Projeto de Lei 4.916/2026 altera Estatuto da Advocacia.
A Câmara dos Deputados começará a analisar um projeto de lei que quer permitir aos servidores efetivos ou em comissão do Poder Judiciário e do Ministério Público o direito de advogar. A proposta foi apresentada à Mesa Diretora da Casa no último dia 6.
O Projeto de Lei (PL) 4.916/2026 altera o Estatuto da Advocacia (Lei 8.906/1994). Ele modifica o inciso IV do artigo 28º: em vez de determinar que a advocacia seja incompatível aos “ocupantes de cargos ou funções vinculados direta ou indiretamente a qualquer órgão do Poder Judiciário e os que exercem serviços notariais e de registro”, a proposta altera a norma para vedar o exercício apenas aos “ocupantes de cargos ou funções que exercem serviços notariais e de registro”.

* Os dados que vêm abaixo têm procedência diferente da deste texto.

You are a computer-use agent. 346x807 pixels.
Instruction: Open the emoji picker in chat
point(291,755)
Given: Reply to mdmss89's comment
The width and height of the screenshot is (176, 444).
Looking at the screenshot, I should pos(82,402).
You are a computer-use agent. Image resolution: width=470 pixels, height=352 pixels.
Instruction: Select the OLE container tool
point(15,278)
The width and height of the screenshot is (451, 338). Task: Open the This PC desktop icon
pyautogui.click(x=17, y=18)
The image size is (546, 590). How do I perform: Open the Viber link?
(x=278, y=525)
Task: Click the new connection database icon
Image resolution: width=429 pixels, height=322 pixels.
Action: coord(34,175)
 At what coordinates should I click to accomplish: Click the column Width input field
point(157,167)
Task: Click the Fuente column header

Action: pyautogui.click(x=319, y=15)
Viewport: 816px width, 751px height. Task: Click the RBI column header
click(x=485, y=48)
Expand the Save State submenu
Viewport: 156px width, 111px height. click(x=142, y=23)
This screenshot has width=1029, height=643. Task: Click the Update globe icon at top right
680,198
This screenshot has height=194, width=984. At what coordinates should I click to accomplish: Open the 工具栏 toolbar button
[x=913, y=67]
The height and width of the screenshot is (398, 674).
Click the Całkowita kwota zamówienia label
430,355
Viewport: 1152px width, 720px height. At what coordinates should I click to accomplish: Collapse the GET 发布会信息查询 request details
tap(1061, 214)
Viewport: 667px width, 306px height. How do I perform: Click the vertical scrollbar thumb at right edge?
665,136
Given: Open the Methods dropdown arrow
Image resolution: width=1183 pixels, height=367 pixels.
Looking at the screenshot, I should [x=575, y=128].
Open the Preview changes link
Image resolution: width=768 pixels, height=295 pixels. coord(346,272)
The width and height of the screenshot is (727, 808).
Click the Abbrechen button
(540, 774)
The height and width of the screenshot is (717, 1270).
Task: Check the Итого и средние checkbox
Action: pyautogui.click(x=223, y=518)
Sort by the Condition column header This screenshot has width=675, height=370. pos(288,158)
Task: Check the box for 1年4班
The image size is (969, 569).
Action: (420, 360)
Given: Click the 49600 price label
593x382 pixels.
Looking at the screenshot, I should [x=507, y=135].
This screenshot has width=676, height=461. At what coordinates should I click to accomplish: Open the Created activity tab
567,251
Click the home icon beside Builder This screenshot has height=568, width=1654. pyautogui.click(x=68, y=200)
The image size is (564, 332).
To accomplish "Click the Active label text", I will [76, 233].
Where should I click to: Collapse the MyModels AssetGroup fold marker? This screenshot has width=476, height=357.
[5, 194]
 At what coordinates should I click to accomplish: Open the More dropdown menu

O mesmo acontece no artigo 30º, que acrescenta um terceiro inciso impedindo o exercício da advocacia para os servidores efetivos e comissionados do Poder Judiciário, “contra a Fazenda Pública que os remunere ou perante a esfera do Poder Judiciário ou do Ministério Público em que atuem como ocupantes dos referidos cargos”.
Em sua justificativa, o deputado Acácio Favacho (MDB-AP), autor da proposta, afirma que o projeto busca “corrigir uma injustiça que se perpetua contra os servidores do Poder Judiciário e do Ministério Público”, estendendo a esses agentes um benefício já concedido aos servidores dos poderes Legislativo e Judiciário.
“A limitação proposta, de que o servidor não poderá advogar perante a esfera em que atue, elimina qualquer possibilidade de conflito de interesse. Esta medida é suficiente para evitar tráfico de influência. A lei deve ser isonômica. Se permite para uns, não pode limitar para outros em situação jurídica igual”, escreveu.
A proposta ainda tem um longo caminho para percorrer até virar uma lei — para isso, deve ser aprovada na Câmara e no Senado Federal. O texto foi apresentado à Mesa Diretora e aguarda distribuição para as comissões.